After experimenting a while I found this solution:

#! /bin/bash

set -e

apt-get install -y zip
apt-get install -y unzip

rm -f foo.war
cp foo.original.war foo.war
touch META-INF/MANIFEST.MF

zip -f foo.war META-INF/MANIFEST.MF

rm -f test

unzip -p foo.war META-INF/MANIFEST.MF >test

#Uncomment next line to test verification:
#echo "X" >>test

if diff test META-INF/MANIFEST.MF; then
  echo "OK."
else
  ERR=$?
  echo "Failed (diff exit code $ERR)."
  exit 1
fi
  • zip seems to replace the file only if the time stamp is new enough.
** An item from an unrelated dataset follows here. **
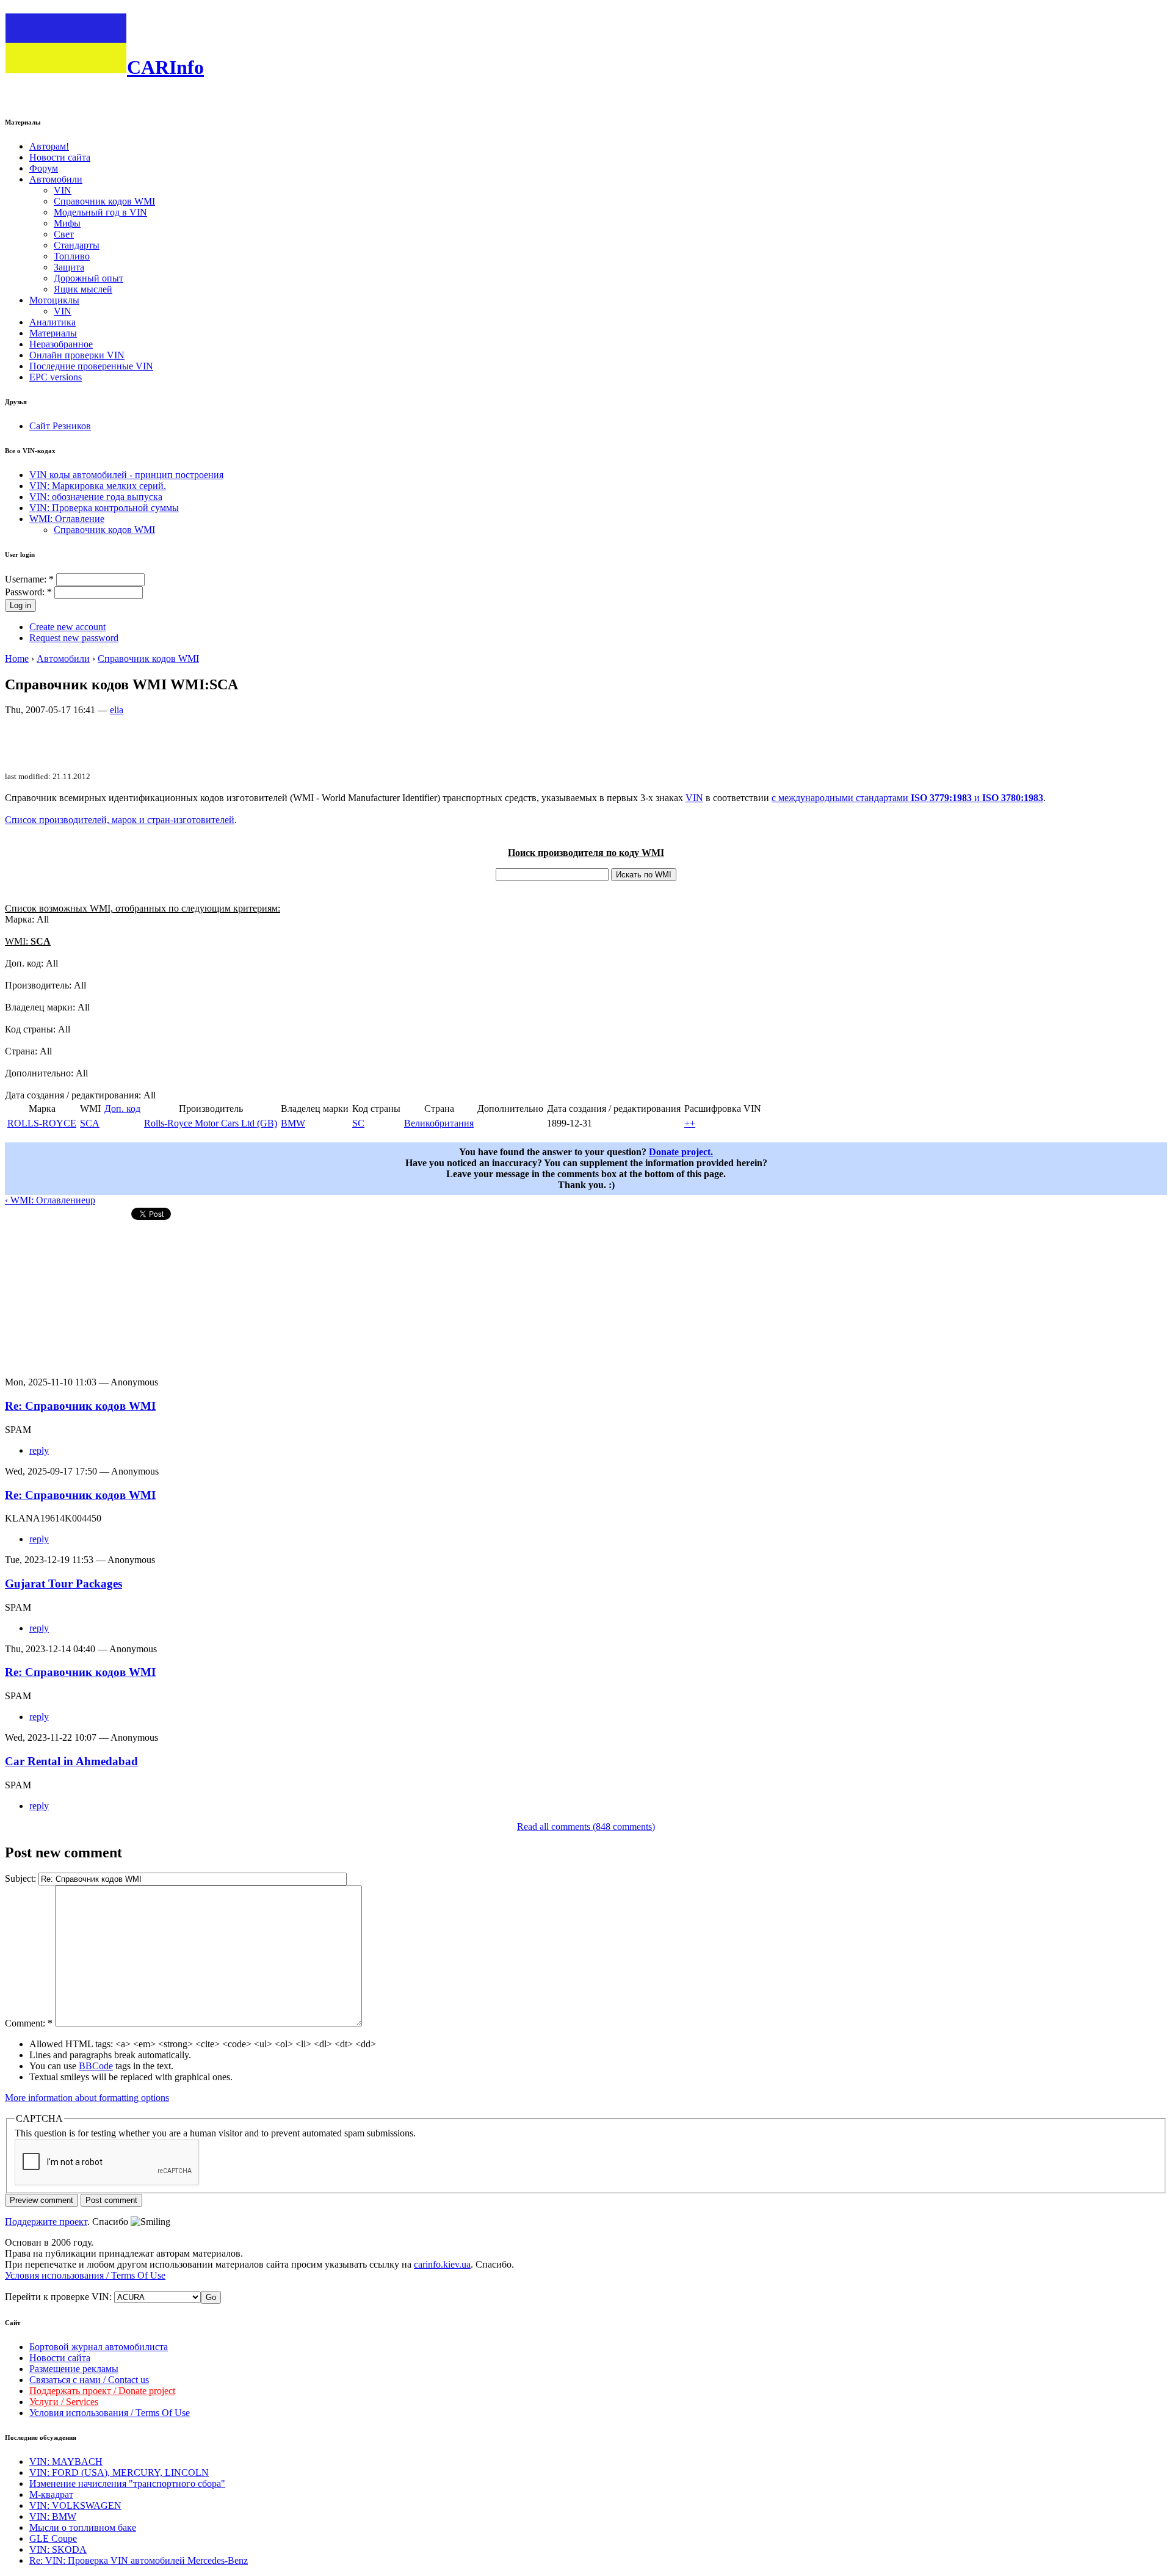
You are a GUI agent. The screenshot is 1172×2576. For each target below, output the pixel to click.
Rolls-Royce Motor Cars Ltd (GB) (210, 1123)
What "new enough" exactly means, is still unclear to me.
  • I extracted the MANIFEST.MF file from zip using unzip -p foo.war META-INF/MANIFEST.MF >test
  • I use the exit code of diff to verify MANIFEST.MF has really been replaced.
  • zip spits out the warning: "zip warning: Local Entry CRC does not match CD: META-INF/MANIFEST.MF" The meaning of this warning is unclear to me.
  • Do I really have to put MANIFEST.MF inside the META-INF folder or is there a possibility to specify the source location of the file that should be replaced?
  • I don't like that "touch". Is there a way to force the replacement without fiddling with timestamps?
  • What about character encoding, unusual file names and line endings?